*** Block opens ***

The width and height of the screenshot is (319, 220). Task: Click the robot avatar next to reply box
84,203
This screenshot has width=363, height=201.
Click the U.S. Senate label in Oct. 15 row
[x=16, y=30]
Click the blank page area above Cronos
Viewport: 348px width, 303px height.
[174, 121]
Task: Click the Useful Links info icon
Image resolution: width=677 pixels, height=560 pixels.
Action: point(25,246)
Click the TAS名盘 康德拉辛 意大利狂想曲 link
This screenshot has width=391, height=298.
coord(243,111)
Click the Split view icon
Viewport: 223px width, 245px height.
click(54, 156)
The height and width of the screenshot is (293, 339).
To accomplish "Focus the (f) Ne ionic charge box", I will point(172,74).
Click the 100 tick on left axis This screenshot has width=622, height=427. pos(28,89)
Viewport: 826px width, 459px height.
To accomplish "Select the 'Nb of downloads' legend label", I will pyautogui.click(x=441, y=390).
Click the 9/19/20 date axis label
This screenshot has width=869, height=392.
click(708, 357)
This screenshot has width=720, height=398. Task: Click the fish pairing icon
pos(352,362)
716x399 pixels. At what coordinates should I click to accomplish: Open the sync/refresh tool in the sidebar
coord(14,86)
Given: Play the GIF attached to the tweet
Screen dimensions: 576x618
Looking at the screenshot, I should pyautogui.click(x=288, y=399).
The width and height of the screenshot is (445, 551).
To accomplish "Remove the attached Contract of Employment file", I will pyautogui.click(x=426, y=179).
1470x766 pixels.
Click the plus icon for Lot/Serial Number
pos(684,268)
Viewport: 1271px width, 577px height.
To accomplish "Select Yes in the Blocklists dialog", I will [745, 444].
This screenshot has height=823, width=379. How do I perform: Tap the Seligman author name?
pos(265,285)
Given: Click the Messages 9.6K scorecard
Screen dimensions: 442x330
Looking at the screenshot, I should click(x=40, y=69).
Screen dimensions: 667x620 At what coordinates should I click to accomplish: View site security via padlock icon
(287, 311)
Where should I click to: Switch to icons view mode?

*** Block closes ***

Exercise details
Above are some records; copy exactly the lines from the one with "Click the Split view icon" through the one with "Given: Click the Messages 9.6K scorecard", both included, and no others.

Exercise response
Click the Split view icon
Viewport: 223px width, 245px height.
click(54, 156)
The height and width of the screenshot is (293, 339).
To accomplish "Focus the (f) Ne ionic charge box", I will point(172,74).
Click the 100 tick on left axis This screenshot has width=622, height=427. pos(28,89)
Viewport: 826px width, 459px height.
To accomplish "Select the 'Nb of downloads' legend label", I will pyautogui.click(x=441, y=390).
Click the 9/19/20 date axis label
This screenshot has width=869, height=392.
click(708, 357)
This screenshot has width=720, height=398. Task: Click the fish pairing icon
pos(352,362)
716x399 pixels. At what coordinates should I click to accomplish: Open the sync/refresh tool in the sidebar
coord(14,86)
Given: Play the GIF attached to the tweet
Screen dimensions: 576x618
Looking at the screenshot, I should pyautogui.click(x=288, y=399).
The width and height of the screenshot is (445, 551).
To accomplish "Remove the attached Contract of Employment file", I will pyautogui.click(x=426, y=179).
1470x766 pixels.
Click the plus icon for Lot/Serial Number
pos(684,268)
Viewport: 1271px width, 577px height.
To accomplish "Select Yes in the Blocklists dialog", I will [745, 444].
This screenshot has height=823, width=379. How do I perform: Tap the Seligman author name?
pos(265,285)
Given: Click the Messages 9.6K scorecard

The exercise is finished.